Lesego Rampolokeng was born in Orlando West, Soweto, Johannesburg. He studied law at the University of the North, but did not complete his studies. Rampolokeng took an active part in the struggle against Apartheid, often at the risk of his life.
He has published two volumes of poetry: Horns for Hondo and Talking Rain, and a CD/MS, End Beginnings, on which he performs his own work.
1994 saw the end of South Africa’s white minority government, and of the repressive cultural climate it imposed. South Africa’s non-white poets had been unfree in more respects than one. As citizens they had been treated as inferior , as poets therefore, they were bound to lend their voice to the struggle for freedom. Lesego Rampolokeng’s work is best judged with this background in mind. His aversion from racial and neo-colonial repression speaks clearly in his poetry, and it partly explains its incisive, agressive tone.
Rampolokeng’s work reflects strong influences from Caribbean dub and the rap poetry, as well as elements from his native oral tradition. The rap influence shows in his frequent use of internal rhyme and end rhyme, the staccato phrasing and the free, improvisational form. The oral tradition echoes in the hypnotizing repetitions.

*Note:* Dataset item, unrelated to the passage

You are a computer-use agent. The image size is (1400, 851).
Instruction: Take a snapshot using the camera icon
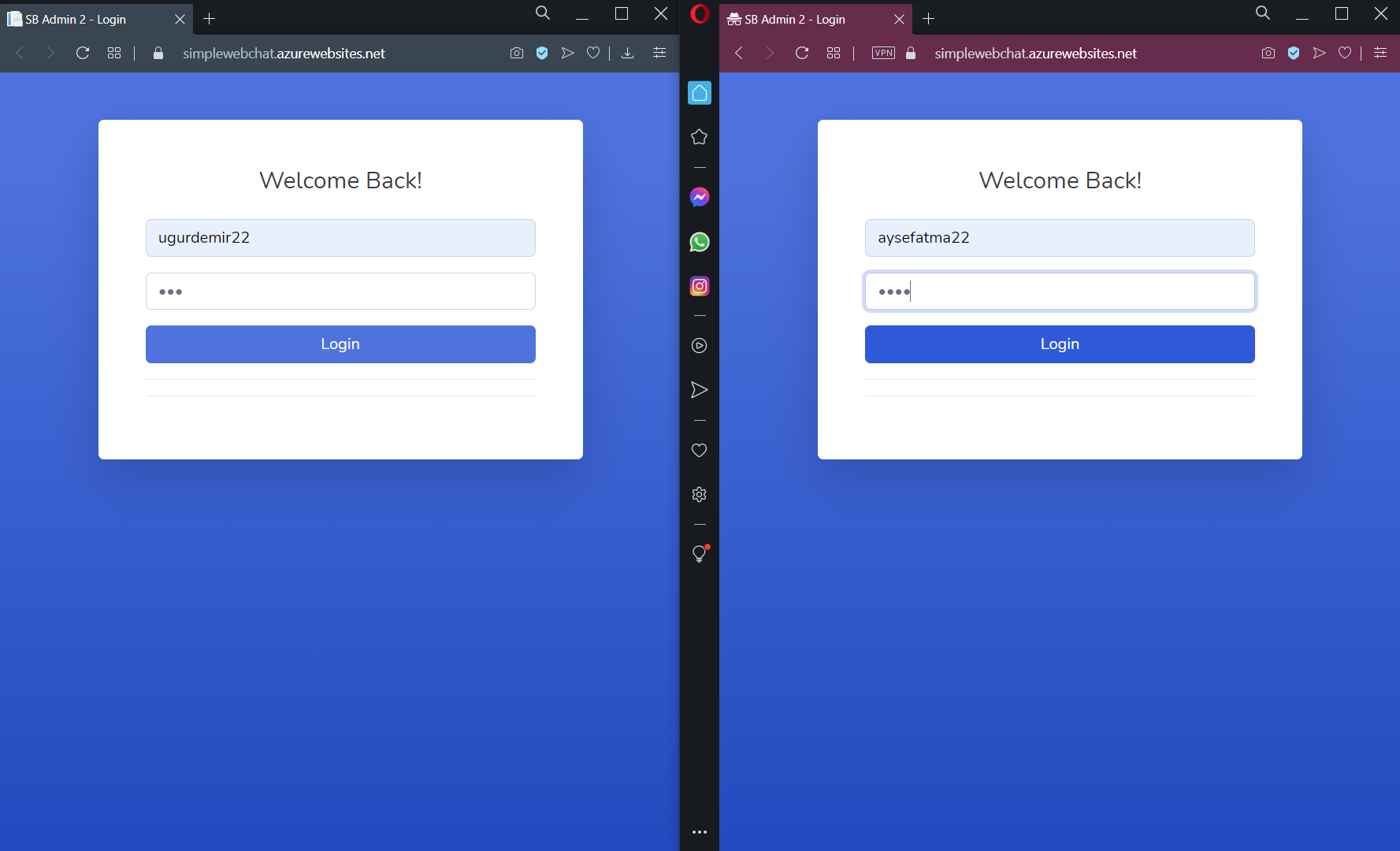point(517,53)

Hearing Rampolokeng perform is like getting in the line of a crackling, rattling verbal fire. He flogs his adience with the scourge of his country’s pain and violence. In ‘Habari gani Africa’ he speaks of ‘fleshpieces from crossed Xs/axes of man-made-wood hewers’ and of ‘bloodstains on morgue-sheet sweat of impotence’. The images flung onto the listener’s retina are often chilling, but one cannot but feel they are true.
[Lesego Rampolokeng took part in the Poetry International Festival Rotterdam 2001. This text was written on that occasion.]